--- ITEMS ---
'''

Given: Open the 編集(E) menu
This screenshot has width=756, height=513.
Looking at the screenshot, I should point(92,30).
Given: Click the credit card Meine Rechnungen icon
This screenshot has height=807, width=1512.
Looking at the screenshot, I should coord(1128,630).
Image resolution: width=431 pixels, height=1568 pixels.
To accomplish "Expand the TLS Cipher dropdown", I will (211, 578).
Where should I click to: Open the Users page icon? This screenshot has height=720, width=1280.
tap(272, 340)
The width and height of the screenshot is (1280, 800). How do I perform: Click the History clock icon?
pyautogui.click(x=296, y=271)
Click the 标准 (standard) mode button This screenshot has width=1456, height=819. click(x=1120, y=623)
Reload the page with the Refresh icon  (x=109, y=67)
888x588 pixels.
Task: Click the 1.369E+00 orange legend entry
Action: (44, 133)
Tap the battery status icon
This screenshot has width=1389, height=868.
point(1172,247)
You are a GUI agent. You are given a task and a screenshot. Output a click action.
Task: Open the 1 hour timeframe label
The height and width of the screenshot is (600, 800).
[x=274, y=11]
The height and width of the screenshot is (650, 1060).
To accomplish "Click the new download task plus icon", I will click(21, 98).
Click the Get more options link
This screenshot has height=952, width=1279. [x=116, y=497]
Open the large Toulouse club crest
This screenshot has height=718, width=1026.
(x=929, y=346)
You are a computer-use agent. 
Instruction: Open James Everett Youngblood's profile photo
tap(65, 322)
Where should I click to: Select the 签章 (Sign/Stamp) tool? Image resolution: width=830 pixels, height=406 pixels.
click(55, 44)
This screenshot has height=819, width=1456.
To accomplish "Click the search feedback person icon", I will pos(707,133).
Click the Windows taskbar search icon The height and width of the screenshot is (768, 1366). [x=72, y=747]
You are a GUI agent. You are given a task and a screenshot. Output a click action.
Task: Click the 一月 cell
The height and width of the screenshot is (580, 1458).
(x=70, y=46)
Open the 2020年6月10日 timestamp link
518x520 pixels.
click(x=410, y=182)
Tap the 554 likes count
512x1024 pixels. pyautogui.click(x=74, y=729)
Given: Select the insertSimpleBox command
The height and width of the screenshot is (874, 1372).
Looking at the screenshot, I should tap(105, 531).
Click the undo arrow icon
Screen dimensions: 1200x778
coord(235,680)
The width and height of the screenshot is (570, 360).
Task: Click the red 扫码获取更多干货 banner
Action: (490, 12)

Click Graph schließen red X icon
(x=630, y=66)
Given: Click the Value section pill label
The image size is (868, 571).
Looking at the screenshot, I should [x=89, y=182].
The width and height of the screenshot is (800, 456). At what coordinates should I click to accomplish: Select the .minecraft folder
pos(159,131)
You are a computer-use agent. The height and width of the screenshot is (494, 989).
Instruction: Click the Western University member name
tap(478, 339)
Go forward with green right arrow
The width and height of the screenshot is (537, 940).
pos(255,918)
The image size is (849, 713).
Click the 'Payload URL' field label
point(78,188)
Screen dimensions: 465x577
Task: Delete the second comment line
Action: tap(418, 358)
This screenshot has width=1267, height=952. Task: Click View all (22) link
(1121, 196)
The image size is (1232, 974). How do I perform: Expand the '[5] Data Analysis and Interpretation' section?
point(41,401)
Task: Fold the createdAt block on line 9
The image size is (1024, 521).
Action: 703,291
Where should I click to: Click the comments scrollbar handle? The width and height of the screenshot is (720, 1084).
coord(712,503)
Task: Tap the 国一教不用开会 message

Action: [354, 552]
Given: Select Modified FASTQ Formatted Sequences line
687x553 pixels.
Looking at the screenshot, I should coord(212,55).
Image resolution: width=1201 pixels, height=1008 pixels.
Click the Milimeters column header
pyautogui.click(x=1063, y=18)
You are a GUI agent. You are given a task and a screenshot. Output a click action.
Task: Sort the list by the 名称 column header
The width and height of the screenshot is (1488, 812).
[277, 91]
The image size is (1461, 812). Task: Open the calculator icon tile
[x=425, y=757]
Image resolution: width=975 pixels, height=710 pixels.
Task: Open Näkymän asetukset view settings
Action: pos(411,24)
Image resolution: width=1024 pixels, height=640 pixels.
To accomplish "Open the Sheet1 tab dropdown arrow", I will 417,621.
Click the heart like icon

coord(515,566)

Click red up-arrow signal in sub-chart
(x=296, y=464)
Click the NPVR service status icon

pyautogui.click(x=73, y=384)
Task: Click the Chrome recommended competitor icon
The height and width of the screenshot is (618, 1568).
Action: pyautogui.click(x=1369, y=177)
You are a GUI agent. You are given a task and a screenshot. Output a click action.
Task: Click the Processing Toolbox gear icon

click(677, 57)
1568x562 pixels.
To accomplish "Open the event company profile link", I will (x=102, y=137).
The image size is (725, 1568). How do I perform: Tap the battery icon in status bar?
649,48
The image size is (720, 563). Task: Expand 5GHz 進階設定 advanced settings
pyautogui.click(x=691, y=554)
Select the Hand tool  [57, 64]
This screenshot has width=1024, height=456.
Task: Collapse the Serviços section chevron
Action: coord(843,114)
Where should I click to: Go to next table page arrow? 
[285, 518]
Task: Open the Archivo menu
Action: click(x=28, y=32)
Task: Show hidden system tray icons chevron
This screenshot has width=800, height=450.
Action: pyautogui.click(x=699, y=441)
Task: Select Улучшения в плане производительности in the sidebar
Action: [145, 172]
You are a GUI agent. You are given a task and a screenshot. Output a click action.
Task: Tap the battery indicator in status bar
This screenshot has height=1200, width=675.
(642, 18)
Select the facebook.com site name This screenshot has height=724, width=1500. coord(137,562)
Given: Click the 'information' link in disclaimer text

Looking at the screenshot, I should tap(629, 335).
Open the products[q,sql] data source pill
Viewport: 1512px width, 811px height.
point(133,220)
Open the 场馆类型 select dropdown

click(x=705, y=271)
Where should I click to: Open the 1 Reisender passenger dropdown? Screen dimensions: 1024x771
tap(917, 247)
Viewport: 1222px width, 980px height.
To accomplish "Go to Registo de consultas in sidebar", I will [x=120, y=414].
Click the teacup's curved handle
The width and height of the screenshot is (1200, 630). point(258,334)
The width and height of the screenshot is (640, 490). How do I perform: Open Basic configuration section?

'''

Please update the lines starting with the one that contains "Select the facebook.com" and going on through the end of the material, changing "dropdown" to "menu" and keeping everything else the same.

--- ANSWER TO THE TASK ---
Select the facebook.com site name This screenshot has height=724, width=1500. coord(137,562)
Given: Click the 'information' link in disclaimer text

Looking at the screenshot, I should tap(629, 335).
Open the products[q,sql] data source pill
Viewport: 1512px width, 811px height.
point(133,220)
Open the 场馆类型 select menu

click(x=705, y=271)
Where should I click to: Open the 1 Reisender passenger menu? Screen dimensions: 1024x771
tap(917, 247)
Viewport: 1222px width, 980px height.
To accomplish "Go to Registo de consultas in sidebar", I will [x=120, y=414].
Click the teacup's curved handle
The width and height of the screenshot is (1200, 630). point(258,334)
The width and height of the screenshot is (640, 490). How do I perform: Open Basic configuration section?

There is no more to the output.